Cosa significa essere libraio? Come ti sei avvicinato a questo lavoro?
«Prima di questo mestiere ne ho fatti tantissimi e tutti molto diversi da quello che faccio adesso. Quando ho cominciato a lavorare qui mi sono reso conto che qualsiasi tipo di formazione teorica sulla professione di libraio sarebbe comunque stata insufficiente. Finché non lavori in libreria, infatti, non sai cosa realmente significhi. È un lavoro in cui occorre molta manualità, termine con cui intendo un insieme di capacità: saper parlare alle persone, saper capirle, saper capire i libri… Il mio mestiere è triplice: non sei solo un libraio nell’accezione più classico del termine: sei anche un imprenditore e un negoziante. Ho imparato questa professione sulla mia pelle».

Di solito l’idea di lavorare in mezzo ai libri è estremamente romanticizzata… Che ne pensi?
«È assolutamente così e non ne sono per niente contento. Sembra un aspetto positivo, ma a ben vedere secondo me sminuisce il lavoro che faccio e vale anche per l’idea di questo lavoro come vocazione. Non passo il tempo ad annusare le pagine dei libri: questo mestiere a me serve per vivere. Al mattino entro in negozio e faccio le pulizie, vado in bici a ritirare i libri dai distributori, gestisco la contabilità: è un lavoro incredibilmente fluido, quindi anche molto difficile. È importante parlare del mestiere di libraio come tale, perché penso sia il primo passo per mettere al centro anche i diritti del lavoro, cosa che, soprattutto nel campo della cultura, non è scontata. È vero, a trent’anni faccio quello che mi piace, ma non è mai stato facile e nemmeno all’inizio, quando lavoravo 80 ore a settimana e dormivo nel retro della libreria. Fare il libraio è anche questo e non se ne parla abbastanza».

Che rapporto ha la libreria con il quartiere? Il tuo cliente tipo viene da qui?
«È un rapporto molto buono: sento questo quartiere come mio, ormai mi conoscono tutti. Per quanto riguarda la clientela, il mio target nella maggior parte dei casi è quello delle ragazze tra i 20 e i 35 anni, questo perché in Italia le donne leggono tendenzialmente di più. Ci sono però anche molti clienti che vengono da lontano. Durante la quarantena ho raggiunto molte persone che altrimenti non sarebbero arrivate qui».

Durante l’emergenza hai messo in campo tantissime le idee per raggiungere comunque i lettori, come il pacchetto indipendente, con cui mandavi libri a sorpresa…
«Sì, devo dire che su questo aspetto ha giocato molto il fatto di essere giovane e fare parte di una rete di librai indipendenti: un circuito non ufficiale che è stato però fondamentale in questi mesi.

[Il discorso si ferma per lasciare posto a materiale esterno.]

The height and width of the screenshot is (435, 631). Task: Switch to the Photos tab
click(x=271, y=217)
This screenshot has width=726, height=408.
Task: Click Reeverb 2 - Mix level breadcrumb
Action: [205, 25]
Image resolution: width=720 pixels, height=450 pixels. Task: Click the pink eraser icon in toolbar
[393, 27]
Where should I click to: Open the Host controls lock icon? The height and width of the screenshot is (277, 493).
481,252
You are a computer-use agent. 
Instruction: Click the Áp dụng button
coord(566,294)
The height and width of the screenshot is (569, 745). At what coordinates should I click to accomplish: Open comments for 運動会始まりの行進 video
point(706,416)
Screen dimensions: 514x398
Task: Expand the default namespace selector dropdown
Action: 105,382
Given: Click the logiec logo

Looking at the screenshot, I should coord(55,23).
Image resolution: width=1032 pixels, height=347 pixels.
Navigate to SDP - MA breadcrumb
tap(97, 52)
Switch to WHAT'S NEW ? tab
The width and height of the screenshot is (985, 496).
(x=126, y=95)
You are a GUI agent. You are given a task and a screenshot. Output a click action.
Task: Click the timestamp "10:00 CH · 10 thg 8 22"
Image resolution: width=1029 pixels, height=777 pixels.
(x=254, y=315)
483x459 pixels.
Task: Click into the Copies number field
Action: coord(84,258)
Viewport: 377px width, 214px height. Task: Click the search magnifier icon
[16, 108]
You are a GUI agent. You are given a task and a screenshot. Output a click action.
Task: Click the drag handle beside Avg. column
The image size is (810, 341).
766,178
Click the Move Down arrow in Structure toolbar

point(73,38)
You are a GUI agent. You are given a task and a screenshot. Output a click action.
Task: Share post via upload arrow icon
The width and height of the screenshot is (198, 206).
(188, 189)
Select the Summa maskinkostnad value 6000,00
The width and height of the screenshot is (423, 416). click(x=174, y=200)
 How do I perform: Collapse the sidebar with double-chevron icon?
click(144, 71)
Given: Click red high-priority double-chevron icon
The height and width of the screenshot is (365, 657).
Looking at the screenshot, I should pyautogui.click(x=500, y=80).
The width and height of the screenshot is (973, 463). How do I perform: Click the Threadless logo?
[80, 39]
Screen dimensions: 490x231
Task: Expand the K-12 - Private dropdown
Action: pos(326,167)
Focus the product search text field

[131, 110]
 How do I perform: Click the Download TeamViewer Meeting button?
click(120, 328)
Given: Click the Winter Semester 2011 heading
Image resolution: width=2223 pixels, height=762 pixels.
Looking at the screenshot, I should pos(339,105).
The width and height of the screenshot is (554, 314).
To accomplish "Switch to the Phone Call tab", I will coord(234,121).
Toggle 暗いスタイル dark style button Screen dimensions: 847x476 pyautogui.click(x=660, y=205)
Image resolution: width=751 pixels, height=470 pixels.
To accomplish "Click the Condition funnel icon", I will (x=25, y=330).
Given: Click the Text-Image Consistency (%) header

Io e Giorgio, il libraio de La Confraternita dell’Uva di Bologna, ci siamo guardati negli occhi e ci siamo detti che le cose in questo periodo si sarebbero fatte difficili: quindi abbiamo unito le forze. Da questa sinergia sono nate tutte le idee che mi hanno concesso di portare avanti bene la mia attività anche in piena quarantena. Ci siamo anche divertiti, tra una fatica e l’altra. Avere una rete solidale attiva con altri librai fa molto in questi casi».

Com’è andata la riapertura?
«Quando ho riaperto avevo un genuino timore. La risposta dei clienti però è stata molto buona. Ho lavorato tantissimo i primi tre giorni, tanto che al quarto ho deciso di ampliare gli orari. È stato bello, si vede che le persone hanno tanta voglia di tornare in libreria. Sono anche sicuramente conscio del fatto che sto cavalcando l’onda lunga di quello che ho fatto in questo periodo, ora il rapporto personale con i clienti è molto più forte. Ti faccio un esempio: ho trovato un cliente che vive molto lontano, quindi non l’avrei mai raggiunto con il lavoro esclusivamente in negozio. Durante la quarantena ha ordinato tre libri di fantascienza: sono arrivato da lui stanchissimo e abbiamo fatto quattro chiacchiere sulla fantascienza, che nella mia formazione di lettore è stata molto importante. Adesso che ho riaperto, ogni sabato viene qui. Questo secondo me è il momento ideale per spingere sulla socialità, sulla vicinanza».